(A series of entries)

'''

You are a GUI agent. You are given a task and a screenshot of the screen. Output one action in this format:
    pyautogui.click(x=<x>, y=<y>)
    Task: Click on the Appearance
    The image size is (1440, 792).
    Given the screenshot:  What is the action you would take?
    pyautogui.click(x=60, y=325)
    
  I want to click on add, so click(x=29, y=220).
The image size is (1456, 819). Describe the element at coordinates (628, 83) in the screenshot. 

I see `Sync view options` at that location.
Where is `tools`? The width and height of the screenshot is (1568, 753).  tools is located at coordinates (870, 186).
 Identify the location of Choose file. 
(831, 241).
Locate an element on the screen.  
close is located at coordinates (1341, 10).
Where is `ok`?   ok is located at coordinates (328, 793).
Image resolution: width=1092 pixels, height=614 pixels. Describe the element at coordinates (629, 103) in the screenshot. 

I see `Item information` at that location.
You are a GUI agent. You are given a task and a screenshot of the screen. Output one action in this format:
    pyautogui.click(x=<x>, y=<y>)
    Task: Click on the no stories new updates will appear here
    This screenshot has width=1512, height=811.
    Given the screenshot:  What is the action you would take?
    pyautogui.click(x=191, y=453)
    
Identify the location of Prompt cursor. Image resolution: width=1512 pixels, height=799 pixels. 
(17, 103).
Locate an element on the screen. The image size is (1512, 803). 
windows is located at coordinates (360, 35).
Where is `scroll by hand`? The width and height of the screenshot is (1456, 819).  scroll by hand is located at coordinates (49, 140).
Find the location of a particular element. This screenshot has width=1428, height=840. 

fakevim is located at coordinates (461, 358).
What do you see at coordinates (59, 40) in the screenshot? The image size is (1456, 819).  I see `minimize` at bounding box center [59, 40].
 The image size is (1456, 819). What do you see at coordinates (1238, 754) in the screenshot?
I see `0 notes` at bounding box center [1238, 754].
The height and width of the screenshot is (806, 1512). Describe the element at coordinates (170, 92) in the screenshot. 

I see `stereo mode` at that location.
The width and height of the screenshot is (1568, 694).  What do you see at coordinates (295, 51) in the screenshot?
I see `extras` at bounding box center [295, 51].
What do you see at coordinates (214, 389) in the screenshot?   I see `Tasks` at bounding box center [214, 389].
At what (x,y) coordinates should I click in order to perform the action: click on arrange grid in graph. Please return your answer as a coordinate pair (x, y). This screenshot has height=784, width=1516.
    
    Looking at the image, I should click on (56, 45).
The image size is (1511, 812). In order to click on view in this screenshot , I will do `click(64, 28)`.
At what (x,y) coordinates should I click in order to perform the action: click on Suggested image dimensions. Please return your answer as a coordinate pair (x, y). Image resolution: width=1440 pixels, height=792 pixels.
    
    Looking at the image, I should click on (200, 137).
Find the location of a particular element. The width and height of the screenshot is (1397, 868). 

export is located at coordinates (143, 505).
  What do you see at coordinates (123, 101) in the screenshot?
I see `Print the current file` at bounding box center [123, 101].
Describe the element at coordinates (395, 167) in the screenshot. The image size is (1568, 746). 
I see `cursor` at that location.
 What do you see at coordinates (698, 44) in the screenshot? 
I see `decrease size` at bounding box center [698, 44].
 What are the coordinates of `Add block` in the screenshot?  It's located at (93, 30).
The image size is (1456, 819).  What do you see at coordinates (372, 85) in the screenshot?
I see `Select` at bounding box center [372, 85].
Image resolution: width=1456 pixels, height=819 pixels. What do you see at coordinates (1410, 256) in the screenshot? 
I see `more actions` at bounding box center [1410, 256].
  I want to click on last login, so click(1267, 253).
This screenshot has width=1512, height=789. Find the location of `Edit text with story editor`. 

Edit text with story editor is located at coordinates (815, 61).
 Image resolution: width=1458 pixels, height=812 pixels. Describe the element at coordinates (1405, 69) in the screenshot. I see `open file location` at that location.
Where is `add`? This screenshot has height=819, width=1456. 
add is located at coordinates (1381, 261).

'''

Duplicate the lines above word for word, beginning with the line that contains "Image resolution: width=1092" and ending with the line that contains "pyautogui.click(x=191, y=453)".

Image resolution: width=1092 pixels, height=614 pixels. Describe the element at coordinates (629, 103) in the screenshot. 

I see `Item information` at that location.
You are a GUI agent. You are given a task and a screenshot of the screen. Output one action in this format:
    pyautogui.click(x=<x>, y=<y>)
    Task: Click on the no stories new updates will appear here
    This screenshot has width=1512, height=811.
    Given the screenshot:  What is the action you would take?
    pyautogui.click(x=191, y=453)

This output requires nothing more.